### SELECTED PASSAGE
Thursday, December 3, 2009

"Bring Out Your Dead," "The Great Plague of Yellow Fever in Philadelphia in 1793"

All the books I list on this web site are great books, books that I truly enjoy. Some of them I've read several times and still find something in each reading I did not notice before. Though I'm never really sure what I notice in a second or third reading. I have to read it again and again until I like wring the last drop of humanity out of it.
That is the case with this book, "Bring Out Your Dead," by J.H. Powell originally published in 1949.
If you like great adventure stories, this is a great adventure every bit as much as any Indiana Jones or Rambo book or movie you can imagine. The difference is this is a real story and a story that no one single mind could possibly create.
The book is about a yellow fever plague that raged throughout Philadelphia in the late summer of 1793, but if you want to make the story fit modern times just substitute some other disease for which no cause is unknown like cancer or AIDS everytime you see the words "yellow fever." It is the same kind of story.

### WHAT YOU NEED TO DO
a – Please answer these from the post about the 1793 yellow fever book, marking each answer (i), (ii), (iii):
(i) Who wrote "Bring Out Your Dead," and in what year was it first published?
(ii) In what city and during what season and year did the plague rage?
(iii) Which two heroes does the writer name when comparing the book to adventure stories?
b – Go on with the post about the 1793 yellow fever book from the point where it stops, keeping the writer's voice.

### RECORDS SUPPLIED

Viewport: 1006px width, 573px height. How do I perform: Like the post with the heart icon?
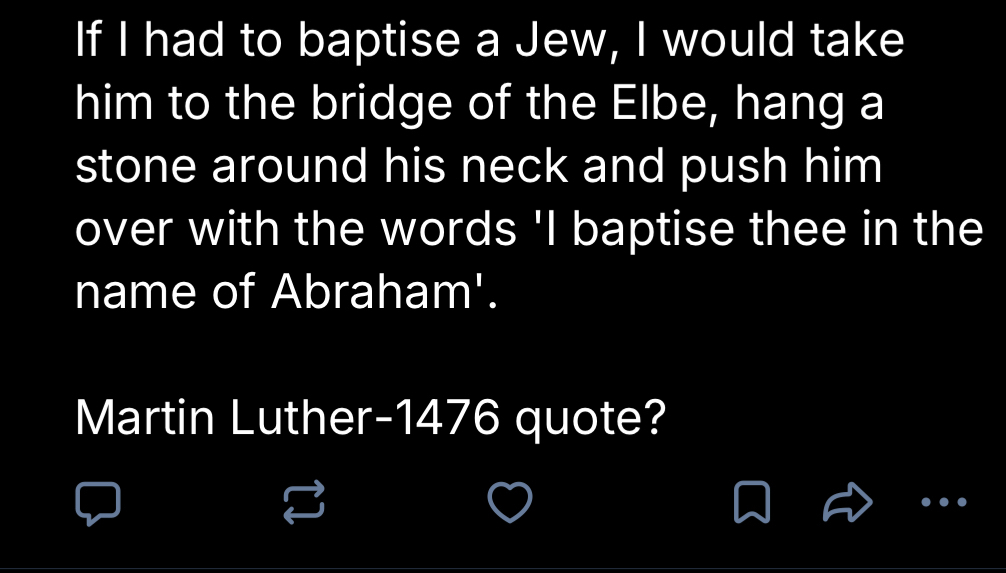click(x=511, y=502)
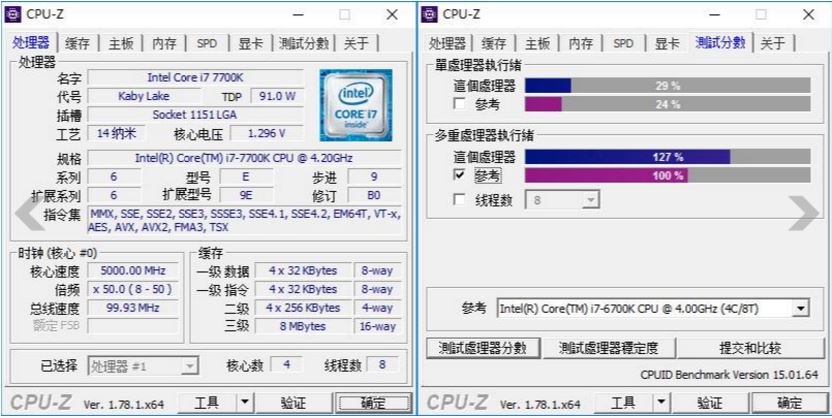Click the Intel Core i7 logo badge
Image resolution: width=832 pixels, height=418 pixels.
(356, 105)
--
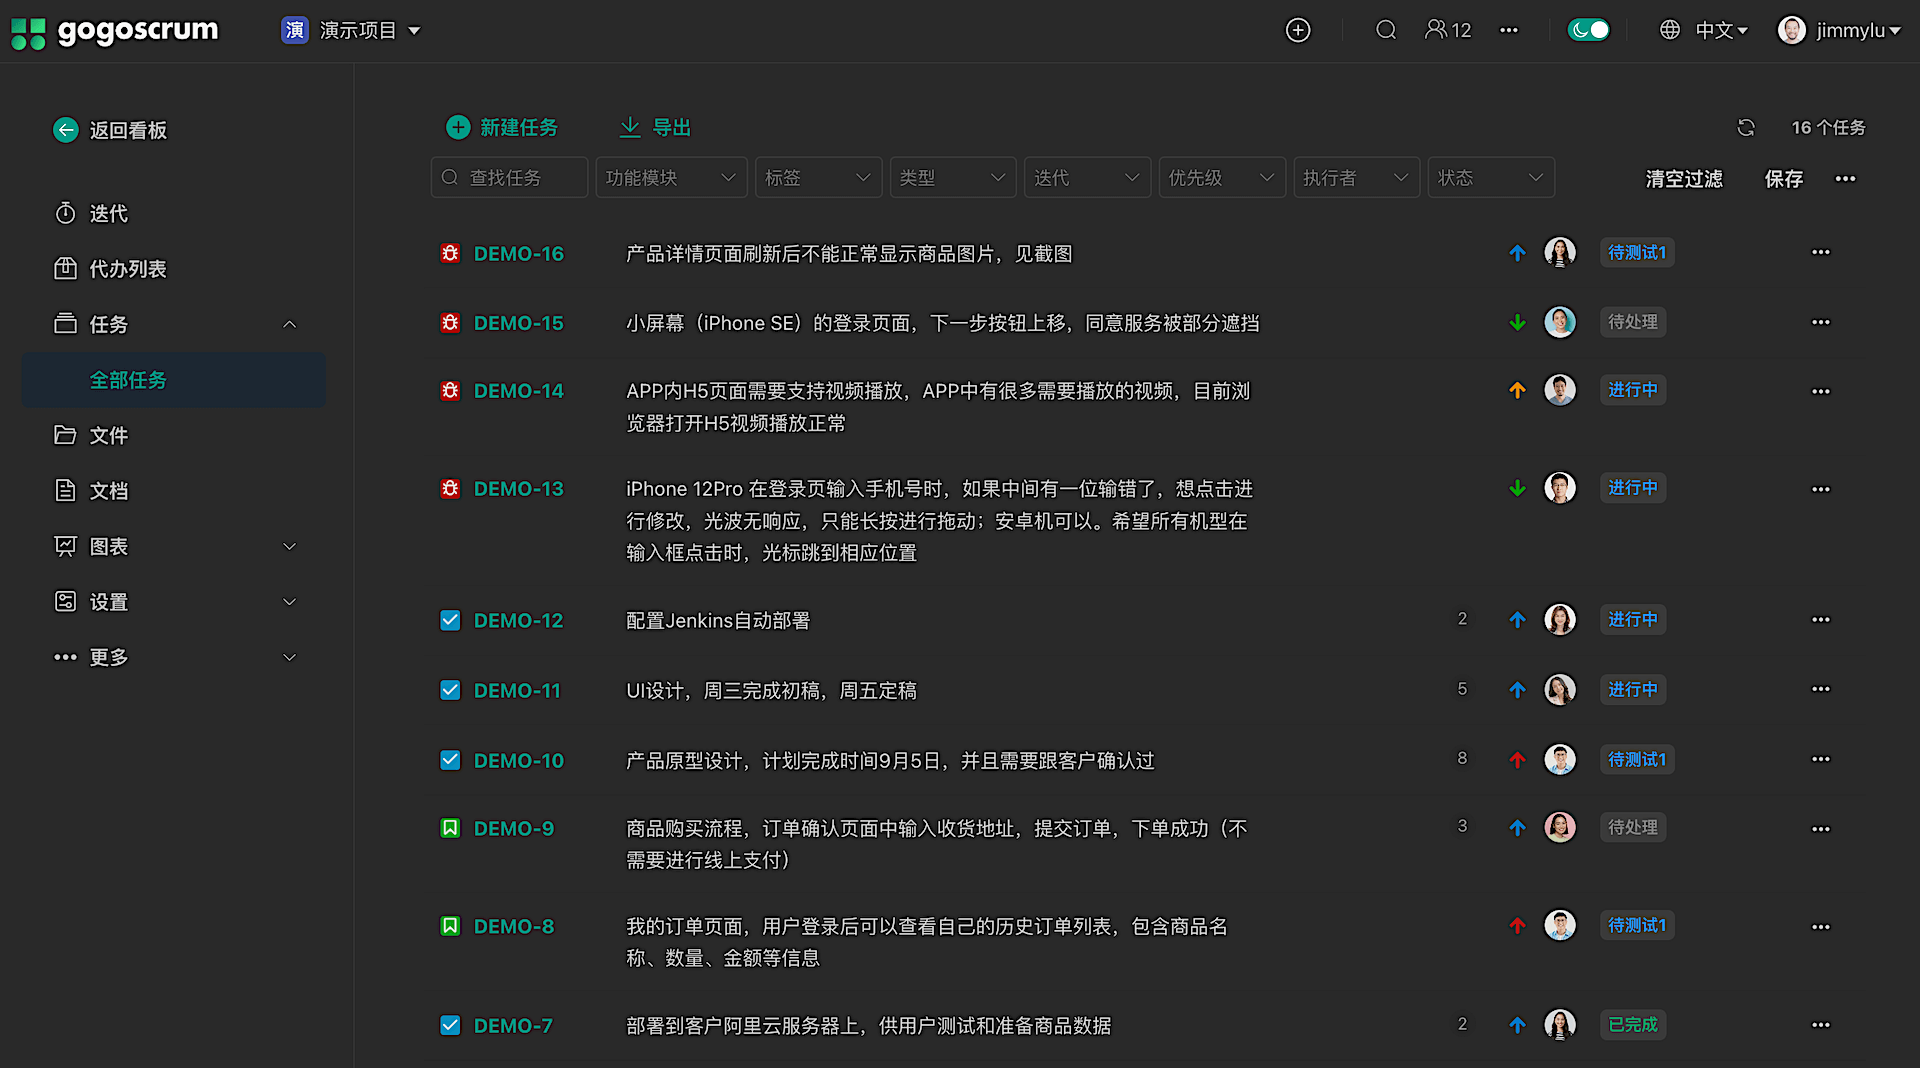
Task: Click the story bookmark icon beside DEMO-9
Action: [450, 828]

### SOLVED TASKS
a –
(i) J.H. Powell; 1949.
(ii) Philadelphia, in the late summer of 1793.
(iii) Indiana Jones and Rambo.

b –
Just as in modern times as doctors attempt to discover cures for these terrible diseases, the doctors of 1793 tried a variety of steps to cure yellow fever. But, try as they did, they could do little for the terrible agony that their patients endured before they died. Oh, they'd try one "cure," and one patient would recover. They'd try the same "cure" on another patient, and the patient would die.
The steps they tried sound truly amazing or incredible as you read about them today, so much so that as you read about them you are inclined to wonder: "My goodness, why would they ever try something that stupid ? Were they nuts?"
But in the midst of an epidemic in which hundreds of people were dying every day, those doctors tended to try anything and everything hoping that something would work.
Then, incidentally, people believed invisible vapors or germs some called "formites" carried the disease. So, they thought if a place was scrubbed with lye and other harsh cleansers, the "formites" would die and the place would be safe from yellow fever. Yet, nothing they did work, including dragging a cannon up and down the streets and firing it off ever few blocks. Some thought the noise and smell of gun smoke from the cannon going off would kill whatever it was that carried the disease.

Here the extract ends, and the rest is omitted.